EXERCISE MATERIALS start

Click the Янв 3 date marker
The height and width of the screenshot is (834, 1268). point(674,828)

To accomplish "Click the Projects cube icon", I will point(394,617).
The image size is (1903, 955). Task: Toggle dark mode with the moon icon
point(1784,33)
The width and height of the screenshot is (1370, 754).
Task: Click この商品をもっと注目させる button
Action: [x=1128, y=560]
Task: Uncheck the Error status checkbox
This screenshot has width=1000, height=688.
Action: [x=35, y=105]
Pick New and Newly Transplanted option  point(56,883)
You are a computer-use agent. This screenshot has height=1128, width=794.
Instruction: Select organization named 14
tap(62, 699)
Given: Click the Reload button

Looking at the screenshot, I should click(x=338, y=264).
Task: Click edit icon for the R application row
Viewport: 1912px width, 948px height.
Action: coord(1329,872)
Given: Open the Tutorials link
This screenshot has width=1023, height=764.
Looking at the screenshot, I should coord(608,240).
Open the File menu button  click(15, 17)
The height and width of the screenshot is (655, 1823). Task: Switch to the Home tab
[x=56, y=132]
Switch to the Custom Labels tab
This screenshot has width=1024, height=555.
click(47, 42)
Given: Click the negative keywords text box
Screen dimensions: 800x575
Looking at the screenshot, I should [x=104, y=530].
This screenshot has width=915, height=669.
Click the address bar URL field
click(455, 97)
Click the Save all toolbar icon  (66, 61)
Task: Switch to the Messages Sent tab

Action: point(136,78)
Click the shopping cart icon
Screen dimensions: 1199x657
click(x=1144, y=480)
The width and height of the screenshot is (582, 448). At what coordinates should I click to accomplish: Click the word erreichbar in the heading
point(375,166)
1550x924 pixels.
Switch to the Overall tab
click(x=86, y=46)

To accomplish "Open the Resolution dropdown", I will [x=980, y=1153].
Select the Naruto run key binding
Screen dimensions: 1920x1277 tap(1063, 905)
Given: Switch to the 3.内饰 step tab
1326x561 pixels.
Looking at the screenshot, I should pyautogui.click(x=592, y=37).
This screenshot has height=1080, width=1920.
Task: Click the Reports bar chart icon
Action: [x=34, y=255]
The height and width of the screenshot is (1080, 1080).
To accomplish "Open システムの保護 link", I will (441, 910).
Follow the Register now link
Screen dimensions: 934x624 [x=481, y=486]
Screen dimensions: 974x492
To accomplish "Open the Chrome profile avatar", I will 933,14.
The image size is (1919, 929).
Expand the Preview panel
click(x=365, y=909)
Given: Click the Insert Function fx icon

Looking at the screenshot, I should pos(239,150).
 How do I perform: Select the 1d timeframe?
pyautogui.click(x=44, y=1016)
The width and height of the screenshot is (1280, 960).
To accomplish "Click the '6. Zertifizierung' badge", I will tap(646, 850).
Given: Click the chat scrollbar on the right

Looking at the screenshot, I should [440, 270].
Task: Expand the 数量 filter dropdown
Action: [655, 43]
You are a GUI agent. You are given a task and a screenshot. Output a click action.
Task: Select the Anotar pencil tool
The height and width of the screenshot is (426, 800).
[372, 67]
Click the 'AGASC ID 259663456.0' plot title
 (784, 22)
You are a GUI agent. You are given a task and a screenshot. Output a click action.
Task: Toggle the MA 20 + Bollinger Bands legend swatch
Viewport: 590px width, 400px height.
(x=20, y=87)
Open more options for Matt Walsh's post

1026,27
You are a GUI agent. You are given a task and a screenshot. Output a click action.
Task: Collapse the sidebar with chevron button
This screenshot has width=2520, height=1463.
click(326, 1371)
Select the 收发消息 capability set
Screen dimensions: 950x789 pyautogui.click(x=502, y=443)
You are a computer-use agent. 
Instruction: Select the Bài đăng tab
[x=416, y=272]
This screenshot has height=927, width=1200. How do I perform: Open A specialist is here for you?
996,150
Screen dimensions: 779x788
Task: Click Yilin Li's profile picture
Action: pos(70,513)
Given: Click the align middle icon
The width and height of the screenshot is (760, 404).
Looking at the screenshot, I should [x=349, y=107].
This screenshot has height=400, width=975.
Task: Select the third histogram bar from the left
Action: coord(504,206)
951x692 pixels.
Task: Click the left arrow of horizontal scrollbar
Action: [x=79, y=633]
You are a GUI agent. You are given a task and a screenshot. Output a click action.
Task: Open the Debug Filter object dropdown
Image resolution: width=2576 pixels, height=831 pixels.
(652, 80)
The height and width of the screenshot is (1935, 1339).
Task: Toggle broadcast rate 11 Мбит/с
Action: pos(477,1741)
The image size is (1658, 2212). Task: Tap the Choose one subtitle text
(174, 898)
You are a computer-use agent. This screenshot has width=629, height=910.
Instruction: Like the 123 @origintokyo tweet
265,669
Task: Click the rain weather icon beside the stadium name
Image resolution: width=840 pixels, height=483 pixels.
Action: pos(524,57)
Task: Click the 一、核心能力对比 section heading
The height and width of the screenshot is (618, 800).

EXERCISE MATERIALS end

## GOAL OF THE EXERCISE
Repeat the lines above exactly, starting with the very first line and going on through the line with "click(47, 42)".

## OUTPUT FOR THIS TASK
Click the Янв 3 date marker
The height and width of the screenshot is (834, 1268). point(674,828)

To accomplish "Click the Projects cube icon", I will point(394,617).
The image size is (1903, 955). Task: Toggle dark mode with the moon icon
point(1784,33)
The width and height of the screenshot is (1370, 754).
Task: Click この商品をもっと注目させる button
Action: [x=1128, y=560]
Task: Uncheck the Error status checkbox
This screenshot has width=1000, height=688.
Action: [x=35, y=105]
Pick New and Newly Transplanted option  point(56,883)
You are a computer-use agent. This screenshot has height=1128, width=794.
Instruction: Select organization named 14
tap(62, 699)
Given: Click the Reload button

Looking at the screenshot, I should click(x=338, y=264).
Task: Click edit icon for the R application row
Viewport: 1912px width, 948px height.
Action: coord(1329,872)
Given: Open the Tutorials link
This screenshot has width=1023, height=764.
Looking at the screenshot, I should coord(608,240).
Open the File menu button  click(15, 17)
The height and width of the screenshot is (655, 1823). Task: Switch to the Home tab
[x=56, y=132]
Switch to the Custom Labels tab
This screenshot has width=1024, height=555.
click(47, 42)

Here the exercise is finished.